What is the focus list and how to generate it by auto-prompting?

focus list: 一组由基于训练数据集进行auto-prompting后得到的与CWE type / error type相对应的操作集合。

auto-prompting:

(1) update 3 times: “Please update the prompt by inserting|deleting|modifying the [item] to the prompt’s focus f “, where [item] is the sample used to optimize the prompt.

(2) score 3 prompts: 使用score function计算最佳prompt，作为后续使用的prompt。

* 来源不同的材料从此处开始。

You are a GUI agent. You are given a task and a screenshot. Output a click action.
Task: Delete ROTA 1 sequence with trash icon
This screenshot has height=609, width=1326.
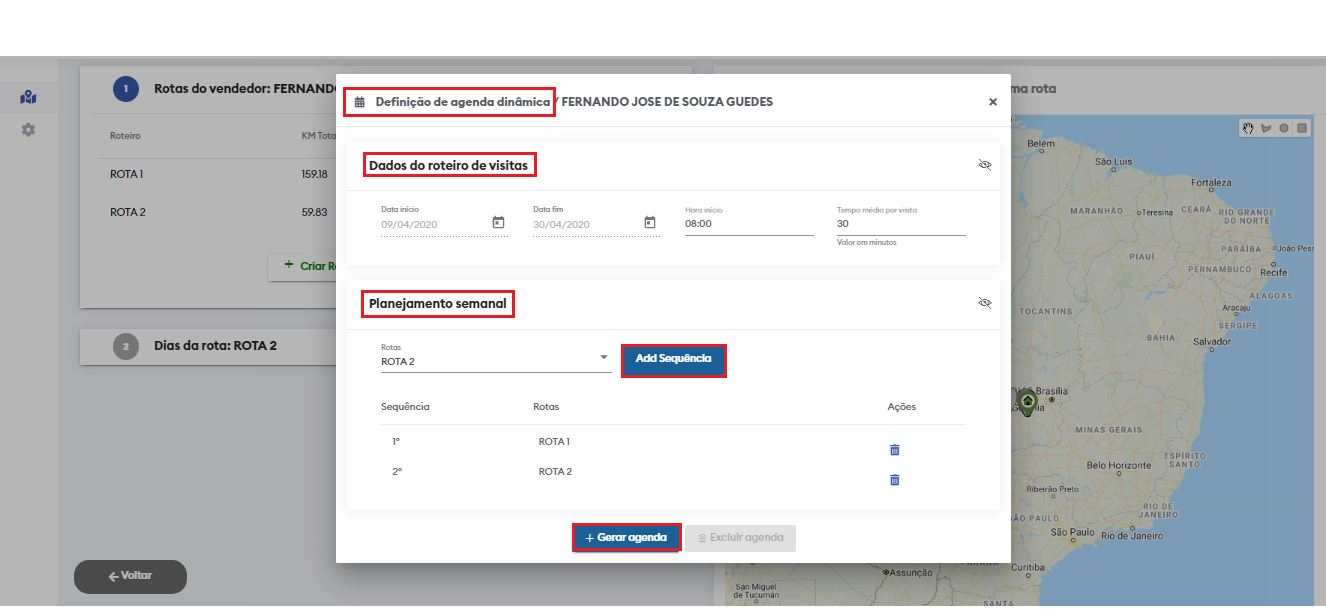click(x=895, y=450)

【很可惜focus list这部分并没有开源，搞不明白到底会输出什么。】

Hallucination Detection & Correction

让LLM生成数据库的查询指令，检索相关信息。
使用检索到的信息，利用LLM判断是否存在幻觉。
如果存在幻觉，则输出幻觉相应节点及边，并使用LLM修正。

Patch example generation

在patch type list中选取合适的patch type
整合patch type，patch example信息进行生成

Evaluation

Metrics

MatchLine: 与ground-truth语句重合的比例

MatchTrig: 与patch删除语句重合的比例

MatchFix: 与patch添加语句重合的比例

AccType: CWE和error type预测准确率

Experiments

（1）generate insecure code

测试生成的insecure code是否与ground-truth一致 / 能够触发相关漏洞

（2）generate patch example

测试生成的patch是否与ground-truth一致 / 可以通过test case

（3）根据initial VTP -> complete VTP 循环次数，将结果分为<4, <8, >=8三组。循环次数越大，则代表issue report越不完整。

生成性能随着 issue report 信息量减少而下降，但PatUntrack性能始终最好。

（4）ablation

（5）human evaluation